▶ **Activity**:
Repeat every record exactly.

▶ **Data extract**:
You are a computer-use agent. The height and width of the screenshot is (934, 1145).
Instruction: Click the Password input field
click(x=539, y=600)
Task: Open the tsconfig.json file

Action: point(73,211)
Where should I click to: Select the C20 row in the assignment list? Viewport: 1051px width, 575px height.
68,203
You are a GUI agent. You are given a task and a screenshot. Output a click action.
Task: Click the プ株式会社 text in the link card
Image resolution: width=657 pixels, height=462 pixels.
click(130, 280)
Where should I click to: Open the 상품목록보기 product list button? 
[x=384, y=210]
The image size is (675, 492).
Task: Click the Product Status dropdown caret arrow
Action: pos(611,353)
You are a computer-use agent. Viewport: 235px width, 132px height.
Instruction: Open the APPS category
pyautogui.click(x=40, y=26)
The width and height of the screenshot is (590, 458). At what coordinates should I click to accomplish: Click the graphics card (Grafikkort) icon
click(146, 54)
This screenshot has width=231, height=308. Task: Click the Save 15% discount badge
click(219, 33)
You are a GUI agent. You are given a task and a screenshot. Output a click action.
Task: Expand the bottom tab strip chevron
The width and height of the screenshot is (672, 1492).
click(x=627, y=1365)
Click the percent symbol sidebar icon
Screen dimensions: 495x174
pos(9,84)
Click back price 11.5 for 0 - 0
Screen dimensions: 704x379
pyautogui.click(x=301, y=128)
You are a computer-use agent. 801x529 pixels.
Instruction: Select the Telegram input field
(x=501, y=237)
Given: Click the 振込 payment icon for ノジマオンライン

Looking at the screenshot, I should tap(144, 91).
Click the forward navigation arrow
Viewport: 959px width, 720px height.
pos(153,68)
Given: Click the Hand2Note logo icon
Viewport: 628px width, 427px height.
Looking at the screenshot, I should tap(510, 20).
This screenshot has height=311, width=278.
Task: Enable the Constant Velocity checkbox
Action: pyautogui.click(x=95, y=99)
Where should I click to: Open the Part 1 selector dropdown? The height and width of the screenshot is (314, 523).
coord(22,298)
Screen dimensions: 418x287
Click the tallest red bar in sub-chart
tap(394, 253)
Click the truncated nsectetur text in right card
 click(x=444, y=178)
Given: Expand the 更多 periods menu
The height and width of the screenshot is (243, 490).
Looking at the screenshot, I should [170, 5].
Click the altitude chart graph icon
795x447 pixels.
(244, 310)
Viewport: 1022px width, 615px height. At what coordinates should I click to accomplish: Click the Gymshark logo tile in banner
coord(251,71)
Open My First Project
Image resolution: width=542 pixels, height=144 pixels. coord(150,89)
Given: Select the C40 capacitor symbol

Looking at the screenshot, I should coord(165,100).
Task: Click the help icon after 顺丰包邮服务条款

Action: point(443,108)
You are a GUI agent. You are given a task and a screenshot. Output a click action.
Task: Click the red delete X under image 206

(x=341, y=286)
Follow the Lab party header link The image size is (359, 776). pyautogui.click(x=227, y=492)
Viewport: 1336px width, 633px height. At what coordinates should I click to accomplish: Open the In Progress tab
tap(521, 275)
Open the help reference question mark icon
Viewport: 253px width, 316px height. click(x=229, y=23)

▶ **Response box**:
You are a computer-use agent. The height and width of the screenshot is (934, 1145).
Instruction: Click the Password input field
click(x=539, y=600)
Task: Open the tsconfig.json file

Action: point(73,211)
Where should I click to: Select the C20 row in the assignment list? Viewport: 1051px width, 575px height.
68,203
You are a GUI agent. You are given a task and a screenshot. Output a click action.
Task: Click the プ株式会社 text in the link card
Image resolution: width=657 pixels, height=462 pixels.
click(130, 280)
Where should I click to: Open the 상품목록보기 product list button? 
[x=384, y=210]
The image size is (675, 492).
Task: Click the Product Status dropdown caret arrow
Action: pos(611,353)
You are a computer-use agent. Viewport: 235px width, 132px height.
Instruction: Open the APPS category
pyautogui.click(x=40, y=26)
The width and height of the screenshot is (590, 458). At what coordinates should I click to accomplish: Click the graphics card (Grafikkort) icon
click(146, 54)
This screenshot has width=231, height=308. Task: Click the Save 15% discount badge
click(219, 33)
You are a GUI agent. You are given a task and a screenshot. Output a click action.
Task: Expand the bottom tab strip chevron
The width and height of the screenshot is (672, 1492).
click(x=627, y=1365)
Click the percent symbol sidebar icon
Screen dimensions: 495x174
pos(9,84)
Click back price 11.5 for 0 - 0
Screen dimensions: 704x379
pyautogui.click(x=301, y=128)
You are a computer-use agent. 801x529 pixels.
Instruction: Select the Telegram input field
(x=501, y=237)
Given: Click the 振込 payment icon for ノジマオンライン

Looking at the screenshot, I should tap(144, 91).
Click the forward navigation arrow
Viewport: 959px width, 720px height.
pos(153,68)
Given: Click the Hand2Note logo icon
Viewport: 628px width, 427px height.
Looking at the screenshot, I should tap(510, 20).
This screenshot has height=311, width=278.
Task: Enable the Constant Velocity checkbox
Action: pyautogui.click(x=95, y=99)
Where should I click to: Open the Part 1 selector dropdown? The height and width of the screenshot is (314, 523).
coord(22,298)
Screen dimensions: 418x287
Click the tallest red bar in sub-chart
tap(394, 253)
Click the truncated nsectetur text in right card
 click(x=444, y=178)
Given: Expand the 更多 periods menu
The height and width of the screenshot is (243, 490).
Looking at the screenshot, I should [170, 5].
Click the altitude chart graph icon
795x447 pixels.
(244, 310)
Viewport: 1022px width, 615px height. At what coordinates should I click to accomplish: Click the Gymshark logo tile in banner
coord(251,71)
Open My First Project
Image resolution: width=542 pixels, height=144 pixels. coord(150,89)
Given: Select the C40 capacitor symbol

Looking at the screenshot, I should coord(165,100).
Task: Click the help icon after 顺丰包邮服务条款

Action: point(443,108)
You are a GUI agent. You are given a task and a screenshot. Output a click action.
Task: Click the red delete X under image 206

(x=341, y=286)
Follow the Lab party header link The image size is (359, 776). pyautogui.click(x=227, y=492)
Viewport: 1336px width, 633px height. At what coordinates should I click to accomplish: Open the In Progress tab
tap(521, 275)
Open the help reference question mark icon
Viewport: 253px width, 316px height. click(x=229, y=23)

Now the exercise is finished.